-------- Dataset records --------

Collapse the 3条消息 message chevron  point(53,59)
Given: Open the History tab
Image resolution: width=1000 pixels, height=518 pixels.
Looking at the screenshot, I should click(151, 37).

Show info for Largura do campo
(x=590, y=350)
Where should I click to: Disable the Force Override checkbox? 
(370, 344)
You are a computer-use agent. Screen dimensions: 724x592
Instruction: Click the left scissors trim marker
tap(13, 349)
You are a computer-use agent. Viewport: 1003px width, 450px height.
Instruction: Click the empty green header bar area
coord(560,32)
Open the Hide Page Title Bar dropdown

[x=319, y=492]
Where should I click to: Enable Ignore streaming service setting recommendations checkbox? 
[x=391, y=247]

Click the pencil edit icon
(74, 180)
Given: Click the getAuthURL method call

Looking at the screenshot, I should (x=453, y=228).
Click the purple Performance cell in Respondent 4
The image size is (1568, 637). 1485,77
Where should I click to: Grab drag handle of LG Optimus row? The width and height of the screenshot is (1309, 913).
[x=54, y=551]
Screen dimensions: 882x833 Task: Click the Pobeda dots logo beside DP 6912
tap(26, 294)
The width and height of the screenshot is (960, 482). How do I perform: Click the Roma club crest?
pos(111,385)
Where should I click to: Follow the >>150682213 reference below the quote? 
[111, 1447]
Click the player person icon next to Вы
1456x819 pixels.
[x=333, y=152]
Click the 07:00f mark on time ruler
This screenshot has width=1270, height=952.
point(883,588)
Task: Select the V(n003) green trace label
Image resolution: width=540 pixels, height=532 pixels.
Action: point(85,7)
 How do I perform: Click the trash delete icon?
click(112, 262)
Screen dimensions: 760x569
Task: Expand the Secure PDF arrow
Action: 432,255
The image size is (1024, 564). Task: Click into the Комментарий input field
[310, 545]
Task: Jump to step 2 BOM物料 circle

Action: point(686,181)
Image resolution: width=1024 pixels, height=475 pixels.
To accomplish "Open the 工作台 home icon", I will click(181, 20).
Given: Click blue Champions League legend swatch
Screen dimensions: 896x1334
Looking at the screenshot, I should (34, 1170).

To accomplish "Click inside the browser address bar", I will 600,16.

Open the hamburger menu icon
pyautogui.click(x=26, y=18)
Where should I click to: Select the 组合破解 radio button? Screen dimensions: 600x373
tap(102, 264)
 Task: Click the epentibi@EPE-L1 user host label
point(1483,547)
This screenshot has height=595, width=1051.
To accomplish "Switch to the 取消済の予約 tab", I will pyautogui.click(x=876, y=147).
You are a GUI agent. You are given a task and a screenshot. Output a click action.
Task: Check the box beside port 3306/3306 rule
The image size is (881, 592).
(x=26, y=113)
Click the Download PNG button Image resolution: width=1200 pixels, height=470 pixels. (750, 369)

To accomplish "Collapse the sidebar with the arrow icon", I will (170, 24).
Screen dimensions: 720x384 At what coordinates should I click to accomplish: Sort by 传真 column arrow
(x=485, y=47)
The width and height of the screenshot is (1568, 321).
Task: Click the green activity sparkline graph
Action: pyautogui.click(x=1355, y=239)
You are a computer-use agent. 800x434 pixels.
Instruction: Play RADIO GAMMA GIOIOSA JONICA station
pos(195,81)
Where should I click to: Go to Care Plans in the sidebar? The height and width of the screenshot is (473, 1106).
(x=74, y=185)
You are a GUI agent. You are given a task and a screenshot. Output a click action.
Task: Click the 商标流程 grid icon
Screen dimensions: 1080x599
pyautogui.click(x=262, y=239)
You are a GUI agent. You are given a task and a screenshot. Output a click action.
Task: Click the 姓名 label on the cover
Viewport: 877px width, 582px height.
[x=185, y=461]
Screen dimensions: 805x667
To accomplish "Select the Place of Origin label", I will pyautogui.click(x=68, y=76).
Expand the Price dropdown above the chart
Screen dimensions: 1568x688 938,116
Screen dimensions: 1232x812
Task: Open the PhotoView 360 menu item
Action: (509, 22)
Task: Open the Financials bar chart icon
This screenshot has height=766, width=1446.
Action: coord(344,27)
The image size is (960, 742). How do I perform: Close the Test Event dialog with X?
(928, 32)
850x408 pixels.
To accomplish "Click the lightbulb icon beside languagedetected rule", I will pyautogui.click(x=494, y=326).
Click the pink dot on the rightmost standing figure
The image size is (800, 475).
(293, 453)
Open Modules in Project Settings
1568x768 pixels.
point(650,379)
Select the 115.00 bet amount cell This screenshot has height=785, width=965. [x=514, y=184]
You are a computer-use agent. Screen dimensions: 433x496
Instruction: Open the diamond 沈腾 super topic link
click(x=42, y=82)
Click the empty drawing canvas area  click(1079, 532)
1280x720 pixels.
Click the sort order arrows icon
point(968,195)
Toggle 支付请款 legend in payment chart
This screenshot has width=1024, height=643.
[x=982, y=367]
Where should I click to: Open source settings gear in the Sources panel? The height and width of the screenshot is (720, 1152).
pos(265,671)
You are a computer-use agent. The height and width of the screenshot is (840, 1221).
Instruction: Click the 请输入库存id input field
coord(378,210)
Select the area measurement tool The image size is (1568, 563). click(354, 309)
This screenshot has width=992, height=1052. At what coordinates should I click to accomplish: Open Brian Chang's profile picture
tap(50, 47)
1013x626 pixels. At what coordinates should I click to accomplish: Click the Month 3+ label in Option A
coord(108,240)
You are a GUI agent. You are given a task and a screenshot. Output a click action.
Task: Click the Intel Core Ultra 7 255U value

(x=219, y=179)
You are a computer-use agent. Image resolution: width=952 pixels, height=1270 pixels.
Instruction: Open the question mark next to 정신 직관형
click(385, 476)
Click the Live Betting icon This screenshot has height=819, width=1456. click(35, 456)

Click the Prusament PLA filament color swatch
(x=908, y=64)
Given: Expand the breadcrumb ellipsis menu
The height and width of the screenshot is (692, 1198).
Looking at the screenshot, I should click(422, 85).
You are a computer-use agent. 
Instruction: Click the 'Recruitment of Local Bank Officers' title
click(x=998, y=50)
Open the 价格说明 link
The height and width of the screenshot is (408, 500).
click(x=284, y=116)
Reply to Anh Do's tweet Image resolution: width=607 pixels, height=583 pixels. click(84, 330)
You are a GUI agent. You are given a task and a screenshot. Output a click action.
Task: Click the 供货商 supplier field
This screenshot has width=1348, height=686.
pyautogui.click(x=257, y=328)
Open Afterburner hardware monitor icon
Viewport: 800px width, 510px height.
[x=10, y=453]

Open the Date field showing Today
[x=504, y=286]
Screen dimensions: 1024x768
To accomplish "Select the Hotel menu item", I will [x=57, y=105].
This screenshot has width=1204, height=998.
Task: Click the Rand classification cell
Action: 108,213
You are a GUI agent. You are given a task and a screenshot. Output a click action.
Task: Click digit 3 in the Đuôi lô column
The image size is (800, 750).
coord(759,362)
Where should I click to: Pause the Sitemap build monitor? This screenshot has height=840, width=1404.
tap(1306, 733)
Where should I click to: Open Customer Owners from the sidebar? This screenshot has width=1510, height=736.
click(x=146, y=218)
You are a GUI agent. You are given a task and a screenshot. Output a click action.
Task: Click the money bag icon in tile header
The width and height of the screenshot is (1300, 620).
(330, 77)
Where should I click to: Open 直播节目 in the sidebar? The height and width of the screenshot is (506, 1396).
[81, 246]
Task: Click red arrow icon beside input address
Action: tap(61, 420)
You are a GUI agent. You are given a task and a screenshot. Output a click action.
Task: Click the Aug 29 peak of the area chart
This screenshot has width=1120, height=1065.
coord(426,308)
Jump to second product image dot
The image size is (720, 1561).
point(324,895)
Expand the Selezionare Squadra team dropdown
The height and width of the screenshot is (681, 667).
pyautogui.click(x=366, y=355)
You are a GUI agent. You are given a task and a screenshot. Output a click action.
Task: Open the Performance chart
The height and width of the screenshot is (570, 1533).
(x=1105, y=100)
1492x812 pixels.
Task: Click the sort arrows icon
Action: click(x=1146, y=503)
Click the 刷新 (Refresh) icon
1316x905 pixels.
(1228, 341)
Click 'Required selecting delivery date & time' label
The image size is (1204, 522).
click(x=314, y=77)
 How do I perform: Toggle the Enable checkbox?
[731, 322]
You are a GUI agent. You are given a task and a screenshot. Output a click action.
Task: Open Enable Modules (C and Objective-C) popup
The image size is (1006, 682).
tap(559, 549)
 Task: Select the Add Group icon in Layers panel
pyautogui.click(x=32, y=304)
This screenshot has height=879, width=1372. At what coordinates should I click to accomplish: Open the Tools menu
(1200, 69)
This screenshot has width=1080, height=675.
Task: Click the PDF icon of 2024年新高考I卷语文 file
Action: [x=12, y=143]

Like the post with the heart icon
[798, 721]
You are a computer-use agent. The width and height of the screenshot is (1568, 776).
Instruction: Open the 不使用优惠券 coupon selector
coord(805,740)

--------

Prompt:
Return all lines of the data in which the string "legend" appears.

Task solution:
Given: Click blue Champions League legend swatch
Toggle 支付请款 legend in payment chart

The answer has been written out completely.